An original video animation (OVA) adaptation of the story "Puppet Princess", from Yoru no Uta, was produced by TMS Entertainment and released in March 2000. It has been licensed in North America by Media Blasters.

==Publication==
The first collected volume, Yoru no Uta (夜の歌), includes five stories that were published in Shogakukan's Weekly Shōnen Sunday and Shōnen Sunday Zōkan between 1988 and 1994. The volume was released on July 18, 1995. The second collected volume, Akatsuki no Uta (暁の歌), includes four stories that were published in Shogakukan's Weekly Shōnen Sunday and Weekly Young Sunday between 1996 and 2003. It was released on February 18, 2004. Shogakukan re-released the volumes in a bunkoban edition on April 15 and May 13, 2006; this re-release included a new story in each volume, with Yoru no Uta including "In the Forest with Aki-chan" (アキちゃんと森で, Aki-chan to Mori de), and Akatsuki no Uta including "Sword-Carrying Stone Buddha" (帯刀石仏, Tatewaki Sekibutsu).

===Yoru no Uta===

| No. | Release date | ISBN |
| 1 | July 18, 1995 | 4-09-123561-1 |
| "Puppet Princess" (からくりの君, Karakuri no Kimi); "Song of the Open Palm" (掌の歌, Tenohira no Uta); "Strange Ferry Tale" (連絡船奇譚, Renrakusen Kitan); "To the Merry-Go-Round!" (メリーゴーランドへ!, Merī gō Rando e!); "Shall We Go Out Walking by Night? – Part 1" (夜に散歩しないかね＜前編＞, Yoru ni Sanpo Shinai ka ne Zenpen); "Shall We Go Out Walking by Night? – Part 2" (夜に散歩しないかね＜後編＞, Yoru ni Sanpo Shinai ka ne Kōhen); |

===Akatsuki no Uta===

| No. | Release date | ISBN |
| 1 | February 18, 2004 | 4-09-123562-X |
| "Attack of a Moment – Part 1" (瞬撃の虚空（前編）, Shungeki no Kokū (Zenpen)); "Attack of a Moment – Part 2" (瞬撃の虚空（後編）, Shungeki no Kokū (Kōhen)); "In the Sky, a Feather..." (空に羽が…, Sora ni Hane ga…); "Gemel's Shop of Space Weapons – Part 1" (ゲメル宇宙武器店（前編）, Gemeru Uchū Buki-ten Zenpen); "Gemel's Shop of Space Weapons – Part 2" (ゲメル宇宙武器店（後編）, Gemeru Uchū Buki-ten Kōhen); "The Advent of Gastroking" (美食王の到着, Gasutokingu no Tōchaku); |

==Puppet Princess==
"Puppet Princess" (からくりの君, Karakuri no Kimi), a story included in the Yoru no Uta collection, was adapted into a 42-minute original video animation (OVA) produced by TMS Entertainment and released on March 24, 2000, on VHS. A DVD version was released as a bonus disc for the 20th Anniversary of the Artistic Career: The Soul of Kazuhiro Fujita (画業20周年記念全集 藤田和日郎魂, Gagyō 20 Shūnenkinen Zenshū Fujita Kazuhiro Tamashii) artbook on July 17, 2009.

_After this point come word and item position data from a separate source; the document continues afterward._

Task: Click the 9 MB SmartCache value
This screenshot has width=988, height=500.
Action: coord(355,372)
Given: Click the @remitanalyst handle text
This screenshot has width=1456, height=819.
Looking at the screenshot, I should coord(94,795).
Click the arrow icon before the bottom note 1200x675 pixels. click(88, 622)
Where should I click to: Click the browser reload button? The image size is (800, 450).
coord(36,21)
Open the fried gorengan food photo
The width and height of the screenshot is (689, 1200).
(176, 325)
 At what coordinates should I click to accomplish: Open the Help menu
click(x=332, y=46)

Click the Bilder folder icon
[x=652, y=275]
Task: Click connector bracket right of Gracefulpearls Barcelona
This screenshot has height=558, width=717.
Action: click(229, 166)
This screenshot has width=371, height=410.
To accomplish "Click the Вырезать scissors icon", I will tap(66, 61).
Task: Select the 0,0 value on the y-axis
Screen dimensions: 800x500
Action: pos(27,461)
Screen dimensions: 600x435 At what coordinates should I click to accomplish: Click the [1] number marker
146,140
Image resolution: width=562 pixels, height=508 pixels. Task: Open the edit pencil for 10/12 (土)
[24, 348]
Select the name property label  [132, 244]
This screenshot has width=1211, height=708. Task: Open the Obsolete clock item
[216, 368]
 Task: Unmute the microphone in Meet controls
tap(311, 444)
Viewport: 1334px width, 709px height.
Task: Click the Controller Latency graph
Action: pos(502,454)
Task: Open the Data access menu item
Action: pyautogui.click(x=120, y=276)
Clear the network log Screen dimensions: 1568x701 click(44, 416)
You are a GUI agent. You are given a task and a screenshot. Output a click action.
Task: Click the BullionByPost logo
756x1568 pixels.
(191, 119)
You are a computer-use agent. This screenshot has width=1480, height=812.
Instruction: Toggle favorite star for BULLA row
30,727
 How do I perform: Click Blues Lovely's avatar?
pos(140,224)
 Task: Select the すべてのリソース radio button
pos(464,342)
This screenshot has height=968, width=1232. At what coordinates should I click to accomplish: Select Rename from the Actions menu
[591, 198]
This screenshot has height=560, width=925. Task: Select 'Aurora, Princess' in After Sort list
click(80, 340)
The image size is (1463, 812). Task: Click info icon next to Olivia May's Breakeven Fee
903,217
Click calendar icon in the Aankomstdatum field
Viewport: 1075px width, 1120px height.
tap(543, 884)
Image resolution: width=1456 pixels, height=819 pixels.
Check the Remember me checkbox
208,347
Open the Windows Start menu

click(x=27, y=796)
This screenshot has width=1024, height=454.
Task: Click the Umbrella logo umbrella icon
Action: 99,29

In December 2000, Media Blasters announced that it had licensed the OVA in North America, and it was released on VHS and DVD on September 25, 2001. In August 2020, Media Blasters announced that the OVA would be released on Blu-ray. It was released on Blu-ray and DVD on February 23, 2021. The OVA was added to the RetroCrush streaming service with both English subtitles and dub on June 4, 2021.